いったい誰がグランにこんなことを言わせるんだろう。あんなに輝いていたはずの笑顔に雲がかかっている。そのことがたまらなく嫌だ。
「……そんなことない」
思わずリンネが零した言葉に、え、とグランが顔を上げる。リンネはグランの肩を強い力で掴んだ。目を覚ますように揺さぶる。鼻先が触れ合うほどに顔が近付いたが、そんなことはどうでもよかった。
「しっかりしろ。お前に何も出来ないなんてわけがあるか。今だって、僕に、こんな美味いものを食わせやがって」
グランは息を飲んだが、すぐに諦めたように視線をそらす。
「すごいのは作った人だよ。俺はただ買ってきただけで……」
「でも!」
肩に触れる手は、ほとんど縋るようになっていて、指先に籠めた力は祈りにも似ている。
「こんな所にまで持ってきたやつは、これまで一人だっていなかったんだ……」
キャンディーだけのことじゃない。こんなところまで来て、リンネに声をかけて、笑って、色々な話をしてくれる人間なんて、これまでに一人もいなかった。
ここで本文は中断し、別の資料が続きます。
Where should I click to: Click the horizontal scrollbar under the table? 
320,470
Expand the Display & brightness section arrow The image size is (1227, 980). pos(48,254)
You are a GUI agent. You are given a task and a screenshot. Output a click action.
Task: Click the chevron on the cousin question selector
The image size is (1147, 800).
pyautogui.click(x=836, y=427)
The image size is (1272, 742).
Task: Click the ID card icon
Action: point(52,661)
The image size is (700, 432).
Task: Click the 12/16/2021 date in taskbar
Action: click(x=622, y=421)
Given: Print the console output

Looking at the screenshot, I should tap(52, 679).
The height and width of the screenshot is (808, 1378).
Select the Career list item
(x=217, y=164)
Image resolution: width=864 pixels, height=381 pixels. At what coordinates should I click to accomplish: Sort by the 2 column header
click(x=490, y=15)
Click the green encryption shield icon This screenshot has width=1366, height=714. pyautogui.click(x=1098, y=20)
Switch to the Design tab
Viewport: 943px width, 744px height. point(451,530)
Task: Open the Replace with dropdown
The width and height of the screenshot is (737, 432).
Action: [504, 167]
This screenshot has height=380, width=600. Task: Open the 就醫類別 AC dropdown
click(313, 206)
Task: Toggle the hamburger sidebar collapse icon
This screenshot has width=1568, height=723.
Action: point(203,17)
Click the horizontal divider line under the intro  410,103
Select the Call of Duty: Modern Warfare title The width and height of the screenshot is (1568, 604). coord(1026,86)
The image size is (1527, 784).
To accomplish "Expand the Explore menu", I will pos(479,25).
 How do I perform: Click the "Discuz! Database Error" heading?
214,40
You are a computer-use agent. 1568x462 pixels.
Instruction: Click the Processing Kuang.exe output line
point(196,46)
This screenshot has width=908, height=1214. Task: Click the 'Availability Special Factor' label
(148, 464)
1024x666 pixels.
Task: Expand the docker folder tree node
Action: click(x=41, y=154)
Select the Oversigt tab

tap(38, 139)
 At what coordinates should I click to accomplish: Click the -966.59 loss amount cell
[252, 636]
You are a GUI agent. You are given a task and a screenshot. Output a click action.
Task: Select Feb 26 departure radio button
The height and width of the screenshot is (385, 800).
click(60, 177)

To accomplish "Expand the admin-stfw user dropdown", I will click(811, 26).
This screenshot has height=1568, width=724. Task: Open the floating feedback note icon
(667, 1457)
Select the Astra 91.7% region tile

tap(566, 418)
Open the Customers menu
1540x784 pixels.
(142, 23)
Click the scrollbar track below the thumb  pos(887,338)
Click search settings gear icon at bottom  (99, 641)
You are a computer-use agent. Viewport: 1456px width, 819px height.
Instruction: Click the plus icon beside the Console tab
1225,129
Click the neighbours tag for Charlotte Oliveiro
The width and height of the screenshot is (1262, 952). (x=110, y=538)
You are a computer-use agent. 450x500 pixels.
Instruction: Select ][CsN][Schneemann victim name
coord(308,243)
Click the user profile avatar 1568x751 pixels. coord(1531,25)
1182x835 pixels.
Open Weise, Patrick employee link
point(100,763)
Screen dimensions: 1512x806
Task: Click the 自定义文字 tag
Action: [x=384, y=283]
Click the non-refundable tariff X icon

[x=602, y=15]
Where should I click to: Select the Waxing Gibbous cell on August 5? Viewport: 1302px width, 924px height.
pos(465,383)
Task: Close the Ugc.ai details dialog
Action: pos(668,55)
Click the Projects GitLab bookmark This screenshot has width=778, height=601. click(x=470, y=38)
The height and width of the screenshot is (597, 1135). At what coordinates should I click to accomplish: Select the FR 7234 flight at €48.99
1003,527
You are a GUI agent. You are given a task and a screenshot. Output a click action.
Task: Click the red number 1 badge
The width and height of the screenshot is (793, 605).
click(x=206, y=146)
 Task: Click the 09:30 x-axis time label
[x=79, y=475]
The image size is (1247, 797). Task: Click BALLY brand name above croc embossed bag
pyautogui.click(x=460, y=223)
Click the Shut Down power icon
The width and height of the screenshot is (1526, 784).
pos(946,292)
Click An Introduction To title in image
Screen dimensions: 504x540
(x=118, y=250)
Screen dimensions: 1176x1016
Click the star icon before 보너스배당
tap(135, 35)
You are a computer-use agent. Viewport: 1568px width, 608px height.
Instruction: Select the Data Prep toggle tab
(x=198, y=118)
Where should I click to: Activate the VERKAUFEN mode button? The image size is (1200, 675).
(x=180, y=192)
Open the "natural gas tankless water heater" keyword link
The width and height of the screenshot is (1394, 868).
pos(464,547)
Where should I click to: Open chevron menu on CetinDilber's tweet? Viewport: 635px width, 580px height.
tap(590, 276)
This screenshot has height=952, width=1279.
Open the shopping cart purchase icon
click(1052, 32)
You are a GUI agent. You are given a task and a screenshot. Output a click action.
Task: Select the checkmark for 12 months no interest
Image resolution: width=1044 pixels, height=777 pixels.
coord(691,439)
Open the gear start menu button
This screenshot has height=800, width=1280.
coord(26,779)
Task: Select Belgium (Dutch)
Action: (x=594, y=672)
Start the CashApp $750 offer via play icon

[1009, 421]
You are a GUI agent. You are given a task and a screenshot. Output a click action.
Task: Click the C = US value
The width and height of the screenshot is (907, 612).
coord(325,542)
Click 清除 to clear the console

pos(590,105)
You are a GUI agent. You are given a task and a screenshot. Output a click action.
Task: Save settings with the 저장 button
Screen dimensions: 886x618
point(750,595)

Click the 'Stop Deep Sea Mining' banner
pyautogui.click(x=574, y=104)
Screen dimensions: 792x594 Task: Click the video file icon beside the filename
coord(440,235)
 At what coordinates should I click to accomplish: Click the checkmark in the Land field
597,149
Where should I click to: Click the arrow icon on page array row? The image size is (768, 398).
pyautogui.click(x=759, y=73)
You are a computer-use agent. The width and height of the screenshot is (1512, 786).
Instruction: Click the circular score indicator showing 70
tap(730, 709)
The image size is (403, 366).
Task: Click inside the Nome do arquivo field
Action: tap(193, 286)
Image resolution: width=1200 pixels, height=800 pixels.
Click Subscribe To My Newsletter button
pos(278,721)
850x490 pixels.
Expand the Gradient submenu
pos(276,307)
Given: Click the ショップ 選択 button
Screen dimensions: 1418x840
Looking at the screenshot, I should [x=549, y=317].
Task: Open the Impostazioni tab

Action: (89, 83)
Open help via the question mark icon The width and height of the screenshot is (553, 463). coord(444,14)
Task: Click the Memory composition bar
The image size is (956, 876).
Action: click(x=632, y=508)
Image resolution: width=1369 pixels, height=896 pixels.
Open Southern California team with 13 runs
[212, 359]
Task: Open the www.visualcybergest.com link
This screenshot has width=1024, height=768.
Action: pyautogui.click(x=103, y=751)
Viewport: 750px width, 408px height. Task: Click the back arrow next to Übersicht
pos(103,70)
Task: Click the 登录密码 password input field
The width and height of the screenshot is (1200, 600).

役立たずだなんて、誰にも、本人にさえも言われたくはない。
この気持ちを伝える一番簡単な言葉をリンネは知っている。でも、本当の感情を伝えることは、リンネにとって決して簡単なことではなかった。
大きく息を吸う。飛び出しそうな心臓を強く抑える。
「だから……ありが、とう。僕はお前に、感謝してるんだよ」
グランは見たことがないほどに目を見開いて、何かを言おうとしたが、言葉が上手く出てこないようだった。逃げ出したくなるほどに恥ずかしいが、グランの呆けた顔を見ていると言ってよかったのだと思える。
グランが何も言ってこない隙に、リンネは軽く彼を押しのけて立ち上がった。まだぽかんと口を開けた顔を見下ろして、咳払いする。
「……一回くらいなら、町に行ってやってもいい」
この言葉はその場しのぎなんかじゃない。紛れもなく、本心だ。